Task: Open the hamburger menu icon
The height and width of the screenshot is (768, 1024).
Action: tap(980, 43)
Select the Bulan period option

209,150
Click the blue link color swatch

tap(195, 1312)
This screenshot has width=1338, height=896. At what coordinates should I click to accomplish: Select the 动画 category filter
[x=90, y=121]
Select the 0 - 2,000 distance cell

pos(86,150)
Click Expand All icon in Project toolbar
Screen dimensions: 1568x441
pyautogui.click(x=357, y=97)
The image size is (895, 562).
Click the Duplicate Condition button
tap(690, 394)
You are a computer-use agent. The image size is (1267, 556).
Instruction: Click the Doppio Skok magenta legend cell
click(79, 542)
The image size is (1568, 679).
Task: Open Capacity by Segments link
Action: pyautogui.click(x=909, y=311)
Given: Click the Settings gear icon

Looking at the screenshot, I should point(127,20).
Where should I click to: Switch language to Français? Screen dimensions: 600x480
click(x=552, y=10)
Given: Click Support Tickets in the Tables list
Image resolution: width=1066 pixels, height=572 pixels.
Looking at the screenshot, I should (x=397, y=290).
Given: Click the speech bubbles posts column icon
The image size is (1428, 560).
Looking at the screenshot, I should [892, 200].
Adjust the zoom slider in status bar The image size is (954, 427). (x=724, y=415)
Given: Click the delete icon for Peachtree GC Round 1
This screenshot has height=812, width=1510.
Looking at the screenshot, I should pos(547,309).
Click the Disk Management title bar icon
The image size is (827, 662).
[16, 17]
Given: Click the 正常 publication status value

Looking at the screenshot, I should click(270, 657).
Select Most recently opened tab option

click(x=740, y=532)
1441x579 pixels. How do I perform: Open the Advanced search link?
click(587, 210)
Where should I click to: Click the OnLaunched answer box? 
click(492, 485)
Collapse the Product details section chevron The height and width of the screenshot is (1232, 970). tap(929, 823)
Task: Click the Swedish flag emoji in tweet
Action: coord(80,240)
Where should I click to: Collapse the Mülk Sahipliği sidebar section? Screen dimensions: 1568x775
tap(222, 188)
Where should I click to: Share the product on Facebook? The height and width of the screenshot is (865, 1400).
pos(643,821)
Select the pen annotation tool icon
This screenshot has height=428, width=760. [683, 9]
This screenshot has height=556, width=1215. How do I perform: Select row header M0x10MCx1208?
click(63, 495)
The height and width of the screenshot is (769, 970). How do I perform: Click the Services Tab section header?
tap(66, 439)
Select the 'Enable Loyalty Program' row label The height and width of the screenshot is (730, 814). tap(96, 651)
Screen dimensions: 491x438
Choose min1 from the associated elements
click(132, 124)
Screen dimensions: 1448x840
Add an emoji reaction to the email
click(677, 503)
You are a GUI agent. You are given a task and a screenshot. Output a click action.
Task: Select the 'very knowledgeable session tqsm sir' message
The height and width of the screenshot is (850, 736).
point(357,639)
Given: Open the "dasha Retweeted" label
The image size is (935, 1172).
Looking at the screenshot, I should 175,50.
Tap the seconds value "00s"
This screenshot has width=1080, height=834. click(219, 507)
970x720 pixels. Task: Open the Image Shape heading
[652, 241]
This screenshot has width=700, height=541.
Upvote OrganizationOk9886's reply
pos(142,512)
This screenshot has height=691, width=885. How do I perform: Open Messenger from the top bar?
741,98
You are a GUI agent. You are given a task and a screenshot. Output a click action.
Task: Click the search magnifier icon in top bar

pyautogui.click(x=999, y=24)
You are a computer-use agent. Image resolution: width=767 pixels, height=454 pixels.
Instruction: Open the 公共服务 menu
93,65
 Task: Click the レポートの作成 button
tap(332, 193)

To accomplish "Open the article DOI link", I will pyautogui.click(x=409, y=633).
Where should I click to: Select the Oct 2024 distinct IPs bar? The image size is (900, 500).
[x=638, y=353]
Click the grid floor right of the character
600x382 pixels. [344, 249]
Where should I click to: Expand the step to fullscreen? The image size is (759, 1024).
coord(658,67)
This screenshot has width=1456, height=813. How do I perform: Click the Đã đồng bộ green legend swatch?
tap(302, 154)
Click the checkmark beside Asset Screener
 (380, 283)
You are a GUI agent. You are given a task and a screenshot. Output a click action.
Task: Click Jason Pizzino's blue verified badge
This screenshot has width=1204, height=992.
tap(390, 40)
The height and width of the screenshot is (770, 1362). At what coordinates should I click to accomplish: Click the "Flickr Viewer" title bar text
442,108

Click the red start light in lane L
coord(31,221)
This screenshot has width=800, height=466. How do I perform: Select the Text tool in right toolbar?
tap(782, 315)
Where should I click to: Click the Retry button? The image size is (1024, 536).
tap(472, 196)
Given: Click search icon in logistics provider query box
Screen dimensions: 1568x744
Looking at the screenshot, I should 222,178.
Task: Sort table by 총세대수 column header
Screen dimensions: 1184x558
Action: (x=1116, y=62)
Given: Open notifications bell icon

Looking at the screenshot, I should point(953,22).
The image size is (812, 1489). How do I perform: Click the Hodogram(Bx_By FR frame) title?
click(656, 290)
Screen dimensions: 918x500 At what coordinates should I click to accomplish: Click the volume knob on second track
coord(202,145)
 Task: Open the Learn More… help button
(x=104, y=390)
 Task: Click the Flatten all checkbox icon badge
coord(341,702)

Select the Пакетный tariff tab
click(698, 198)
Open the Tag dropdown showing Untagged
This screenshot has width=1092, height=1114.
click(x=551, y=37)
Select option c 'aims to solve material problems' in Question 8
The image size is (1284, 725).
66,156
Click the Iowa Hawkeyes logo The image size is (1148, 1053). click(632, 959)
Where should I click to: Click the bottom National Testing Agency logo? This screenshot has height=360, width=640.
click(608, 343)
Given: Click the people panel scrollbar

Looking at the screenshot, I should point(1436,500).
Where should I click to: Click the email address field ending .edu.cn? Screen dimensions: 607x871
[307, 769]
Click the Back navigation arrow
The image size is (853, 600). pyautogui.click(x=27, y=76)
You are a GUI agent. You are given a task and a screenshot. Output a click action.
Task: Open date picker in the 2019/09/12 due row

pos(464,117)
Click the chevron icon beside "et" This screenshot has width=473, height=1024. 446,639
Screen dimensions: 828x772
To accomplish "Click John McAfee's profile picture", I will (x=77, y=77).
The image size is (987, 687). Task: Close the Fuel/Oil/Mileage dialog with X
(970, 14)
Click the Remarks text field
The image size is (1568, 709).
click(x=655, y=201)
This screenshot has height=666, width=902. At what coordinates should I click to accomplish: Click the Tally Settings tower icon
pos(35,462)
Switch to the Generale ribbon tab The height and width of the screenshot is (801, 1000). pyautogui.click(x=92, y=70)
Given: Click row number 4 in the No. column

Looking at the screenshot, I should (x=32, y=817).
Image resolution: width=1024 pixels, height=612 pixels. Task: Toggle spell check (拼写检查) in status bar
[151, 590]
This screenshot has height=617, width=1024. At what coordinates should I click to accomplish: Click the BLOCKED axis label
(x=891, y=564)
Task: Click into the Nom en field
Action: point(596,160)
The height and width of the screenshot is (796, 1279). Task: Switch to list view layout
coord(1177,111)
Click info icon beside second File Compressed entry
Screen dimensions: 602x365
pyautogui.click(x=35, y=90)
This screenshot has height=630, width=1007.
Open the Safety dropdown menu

----------------

● **YOUR ASSIGNMENT**: Scan the records for lines that hold "will", and reproduce each one you find.

● **RESULT BELOW**:
To accomplish "Open the article DOI link", I will pyautogui.click(x=409, y=633).
To accomplish "Click John McAfee's profile picture", I will (x=77, y=77).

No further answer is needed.